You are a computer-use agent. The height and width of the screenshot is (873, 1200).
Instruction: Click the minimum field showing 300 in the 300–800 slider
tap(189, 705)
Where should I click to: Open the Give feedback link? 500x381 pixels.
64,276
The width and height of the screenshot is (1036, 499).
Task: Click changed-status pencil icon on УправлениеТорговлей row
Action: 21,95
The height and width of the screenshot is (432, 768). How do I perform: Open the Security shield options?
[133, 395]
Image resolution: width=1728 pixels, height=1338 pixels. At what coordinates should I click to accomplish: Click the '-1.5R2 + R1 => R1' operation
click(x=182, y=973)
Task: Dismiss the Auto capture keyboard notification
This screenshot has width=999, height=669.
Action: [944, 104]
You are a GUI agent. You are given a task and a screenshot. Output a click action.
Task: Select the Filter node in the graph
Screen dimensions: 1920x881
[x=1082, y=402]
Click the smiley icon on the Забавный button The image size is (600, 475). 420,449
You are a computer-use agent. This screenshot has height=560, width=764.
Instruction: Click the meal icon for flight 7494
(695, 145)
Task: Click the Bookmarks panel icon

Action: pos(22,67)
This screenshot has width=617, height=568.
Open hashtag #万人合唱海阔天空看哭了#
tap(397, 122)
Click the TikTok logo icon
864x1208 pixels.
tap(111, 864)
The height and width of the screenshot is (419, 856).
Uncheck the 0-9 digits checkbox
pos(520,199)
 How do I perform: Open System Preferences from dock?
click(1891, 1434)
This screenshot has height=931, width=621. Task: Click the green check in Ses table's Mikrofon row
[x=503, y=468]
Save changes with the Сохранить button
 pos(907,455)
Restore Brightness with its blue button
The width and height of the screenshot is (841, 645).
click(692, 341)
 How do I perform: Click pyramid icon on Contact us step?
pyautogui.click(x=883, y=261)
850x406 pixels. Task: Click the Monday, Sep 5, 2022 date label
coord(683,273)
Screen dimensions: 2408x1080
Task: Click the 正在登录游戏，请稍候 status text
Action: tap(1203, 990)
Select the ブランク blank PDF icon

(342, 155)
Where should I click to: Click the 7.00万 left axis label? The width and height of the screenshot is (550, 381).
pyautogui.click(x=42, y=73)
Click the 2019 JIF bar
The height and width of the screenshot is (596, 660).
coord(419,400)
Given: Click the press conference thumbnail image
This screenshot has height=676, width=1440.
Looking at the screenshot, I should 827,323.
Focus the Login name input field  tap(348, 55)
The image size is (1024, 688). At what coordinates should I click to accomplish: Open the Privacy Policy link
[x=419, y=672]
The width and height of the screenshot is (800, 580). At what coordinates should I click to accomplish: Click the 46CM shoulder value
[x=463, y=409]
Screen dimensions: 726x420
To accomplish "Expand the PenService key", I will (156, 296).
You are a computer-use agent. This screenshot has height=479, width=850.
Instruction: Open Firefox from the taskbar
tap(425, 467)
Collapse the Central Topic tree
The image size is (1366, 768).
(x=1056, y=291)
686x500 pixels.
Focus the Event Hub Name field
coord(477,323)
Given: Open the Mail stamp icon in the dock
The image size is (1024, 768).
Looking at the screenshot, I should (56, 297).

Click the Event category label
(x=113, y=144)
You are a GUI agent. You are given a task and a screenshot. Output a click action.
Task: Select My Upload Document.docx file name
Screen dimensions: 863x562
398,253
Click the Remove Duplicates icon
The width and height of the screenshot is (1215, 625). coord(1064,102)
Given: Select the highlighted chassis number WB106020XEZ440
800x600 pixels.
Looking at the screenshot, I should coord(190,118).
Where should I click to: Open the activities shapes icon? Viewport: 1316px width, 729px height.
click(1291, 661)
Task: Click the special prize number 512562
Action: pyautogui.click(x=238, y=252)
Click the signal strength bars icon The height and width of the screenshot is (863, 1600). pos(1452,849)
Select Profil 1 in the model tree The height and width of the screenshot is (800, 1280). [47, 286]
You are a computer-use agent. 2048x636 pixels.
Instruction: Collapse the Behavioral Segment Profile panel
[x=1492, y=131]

# Required action
From the listing, copy each line containing the word "tree".

# Task solution
Collapse the Central Topic tree
Select Profil 1 in the model tree The height and width of the screenshot is (800, 1280). [47, 286]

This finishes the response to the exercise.